Retype the entries below word for word, from the start of the entries through the line that contains "click(84, 26)", including that line. Leave the pictures out of your answer.

_LISTED RECORDS:_

⁂

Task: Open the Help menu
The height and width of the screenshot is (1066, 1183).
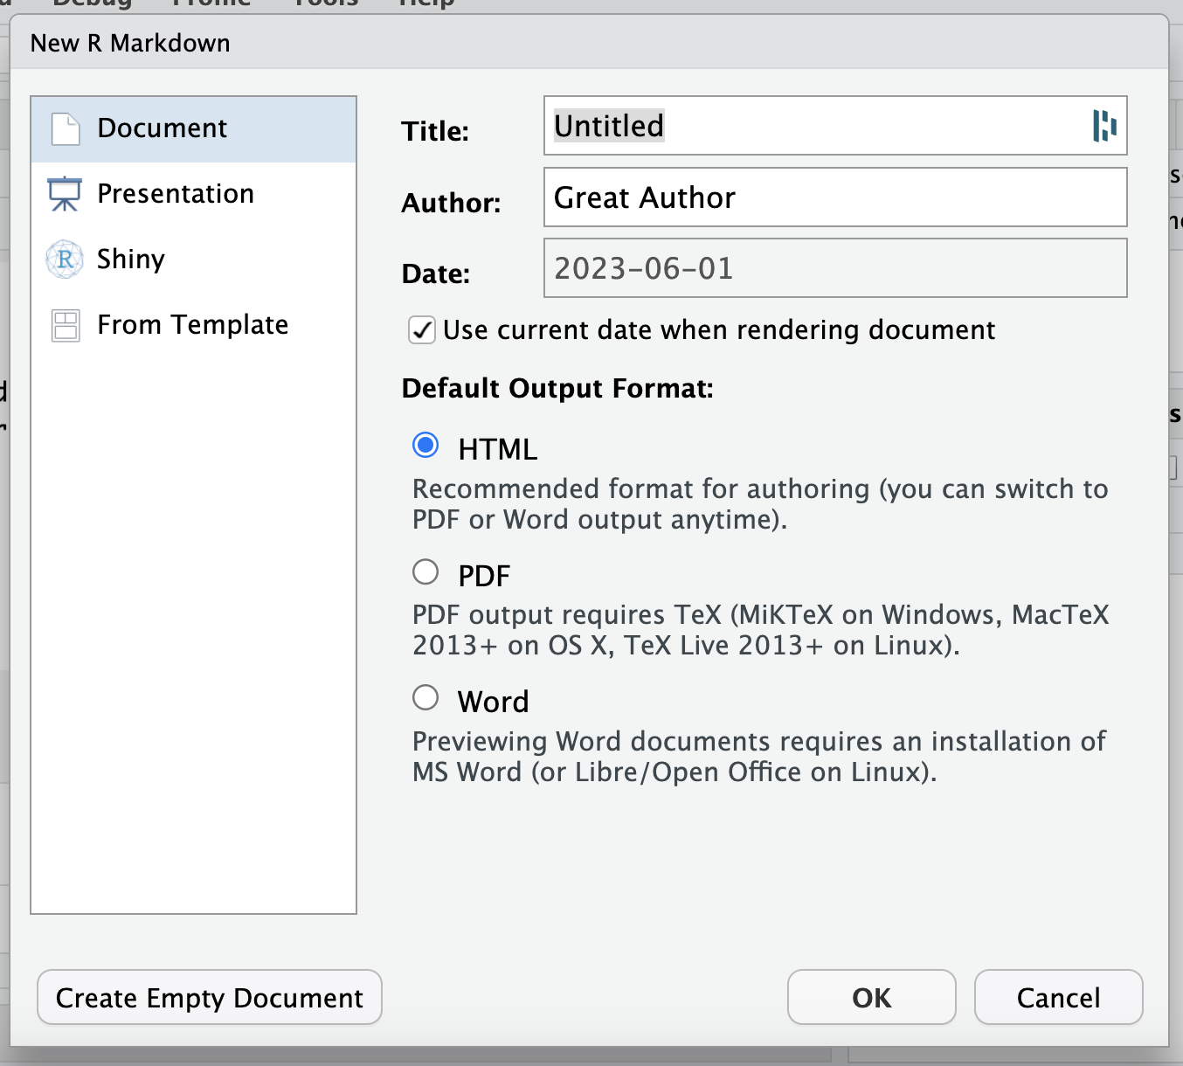Action: pos(425,4)
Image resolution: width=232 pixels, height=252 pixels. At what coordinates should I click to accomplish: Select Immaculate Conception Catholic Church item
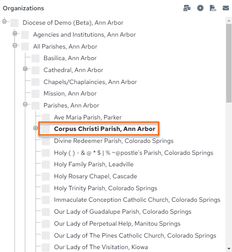pos(137,200)
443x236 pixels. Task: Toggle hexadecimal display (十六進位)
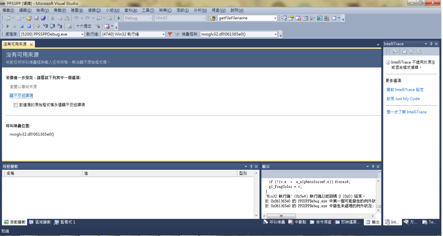click(84, 26)
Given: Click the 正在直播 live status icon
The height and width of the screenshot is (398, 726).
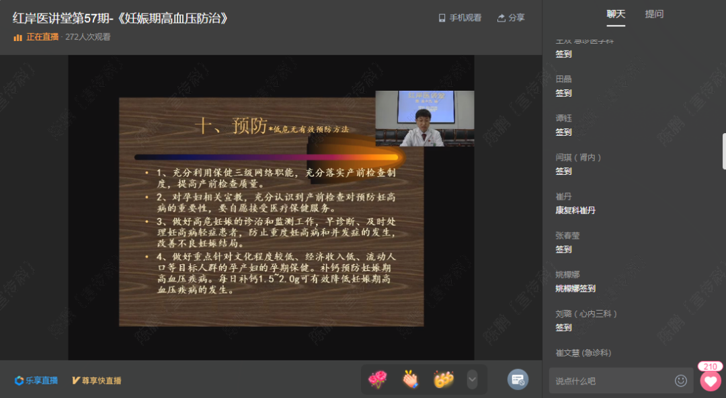Looking at the screenshot, I should tap(18, 38).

⁂

_TASK SOLUTION:_
Task: Open the Help menu
The height and width of the screenshot is (1066, 1183).
Action: pos(425,4)
Image resolution: width=232 pixels, height=252 pixels. At what coordinates should I click to accomplish: Select Immaculate Conception Catholic Church item
pos(137,200)
443x236 pixels. Task: Toggle hexadecimal display (十六進位)
click(84, 26)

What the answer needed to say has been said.